Elsevier

Performance Evaluation

Volume 91, September 2015, Pages 170-186
Performance Evaluation

Computing discounted multidimensional hierarchical aggregates using modified Misra Gries algorithm

https://doi.org/10.1016/j.peva.2015.06.011Get rights and content

Abstract

Finding the “Top k” list or heavy hitters is an important function in many computing applications, including database joins, data warehousing (e.g., OLAP), web caching and hits, network usage monitoring, and detecting DDoS attacks. While most applications work on traditional “flat” data, many domains contain data that has attributes which can take values from different hierarchies e.g., time and geographic location, source and destination IP addresses, etc. In addition, hierarchical heavy hitters generated from hierarchical attributes offer insightful and a generalized view of the data. When data arrives in a stream, infrequent data elements need to be deleted due to space constraints. However, unlike traditional heavy hitters which do not consider deleted elements, in a hierarchical heavy hitter some of these deleted elements could form a heavy hitter at a higher level of the hierarchy. Furthermore, unlike traditional heavy hitters, hierarchical heavy hitters have ancestor–descendant relationship which requires the count of descendant heavy hitters to be discounted at the higher levels of the hierarchy. This is particularly challenging in a streaming environment because all the incoming data items cannot be stored or revisited. This problem is generally addressed by accepting an error constraint ϵ on the precision of the count of hierarchical heavy hitters, since accurate count cannot be guaranteed under the constrained memory requirement posed by the streaming environment. In this work, we propose a new streaming ϵ-approximation algorithm (HHH-MG) for computing Hierarchical Heavy Hitters based on a modified Misra Gries heavy hitter algorithm. The proposed algorithm guarantees ϵ-approximation precision with improved worst-case time and space bounds compared to previous algorithms. It requires overall O(ηϵ) space, and O(η) updates per element of the data, where η is a small constant. We provide theoretical proofs for the space and time requirements. We have also experimentally compared the proposed algorithm with benchmark techniques. Experimental results demonstrate that the proposed algorithm requires fewer updates per element of data, and on average requires less memory. For the experimental validation, we have used both synthetic data derived from an open source generator, and real benchmark datasets from an international Internet Service Provider.

Introduction

Data stream processing is an emerging domain of applications where data are modeled not as persistent relations but rather as transient data streams. Examples of such applications include network monitoring, financial applications, telecommunications data management, sensor networks, web applications, large volume datasets, and so on. The data from these sources are often continuous, rapid, time-varying, possibly unpredictable and unbounded in nature. Such applications cannot afford storing or revisiting the data and often require fast and real-time response.

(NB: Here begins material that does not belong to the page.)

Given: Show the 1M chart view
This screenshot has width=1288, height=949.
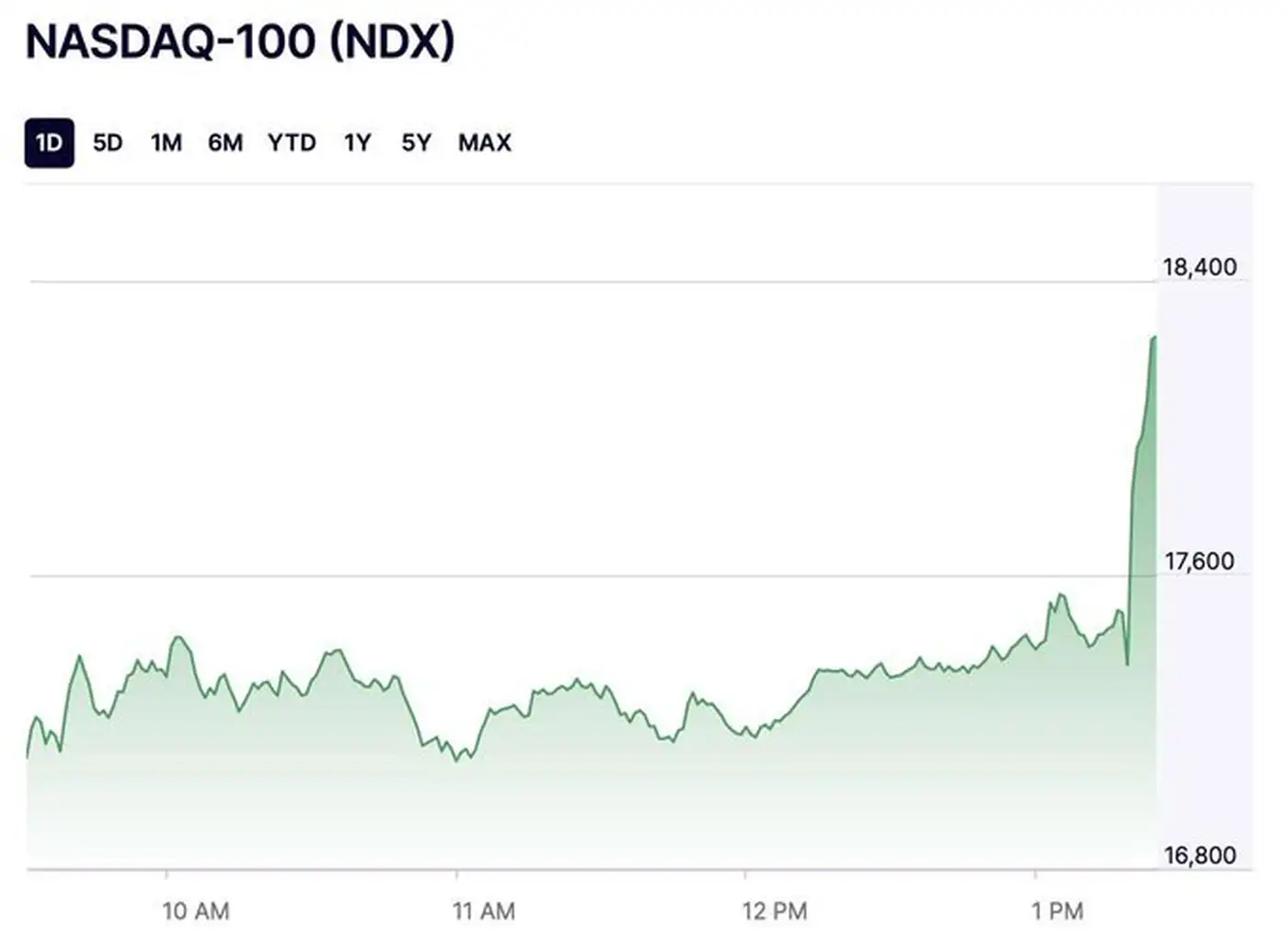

Many application domains have data that contain hierarchical attributes, such as Time (Year, Month, Hour, Minute, Second), Geographic Locations (Continent, Country, State, City), and IP addresses (192.*.*.*, 192.168.*.*, 192.168.1.*, 192.168.1.1). Analyzing such data at multiple aggregation levels simultaneously, when data is arriving in a stream, is much more challenging (and meaningful) than analyzing flat data, which is known as the Hierarchical Heavy Hitters (HHH) problem. Formally, we compute a ϕ-HHH summary as follows: consider a two dimensional lattice (shown in Fig. 1) formed by creating nodes for each combination of source IP 1.2.3.4/32 and destination IP 5.6.7.8/32 addresses (see Section  2.2). For a given threshold ϕ, we report only those nodes (prefixes of source and destination IPs) as heavy hitters with frequency exceeding ϕN, after removing the frequency of all its descendant nodes (descendant prefixes of source and destination IPs) that are also heavy hitters. In other words, a reported ϕ-HHH element does not contain the frequency of any other descendant ϕ-HHH element, but may contain the frequencies of non-HHH elements.

A HHH-summary of network traffic is of particular interest to a network monitoring team because it may reveal important patterns in the underlying data. For example, the department traffic may be composed of numerous peer-to-peer traffic connections (such as torrents or online gaming) that can be identified as one generalized traffic connection (composed of many lower level packets having a common pattern) in the HHH-summary.

The exact computation of HHH is not possible without space linearly proportional to at least the number of input elements  [1], [2], therefore the paradigm of approximation is adopted in a resource constrained environment such as data streams. Consequently, researchers have recently focused on efficient computation (by minimizing memory requirement) of HHH with an acceptable ϵ precision, where ϵ is a given error tolerance between 0 and 1. The algorithms for computing HHH are compared in terms of space usage and update cost that is often bounded using the error ϵ induced by the proposed solution in the estimation.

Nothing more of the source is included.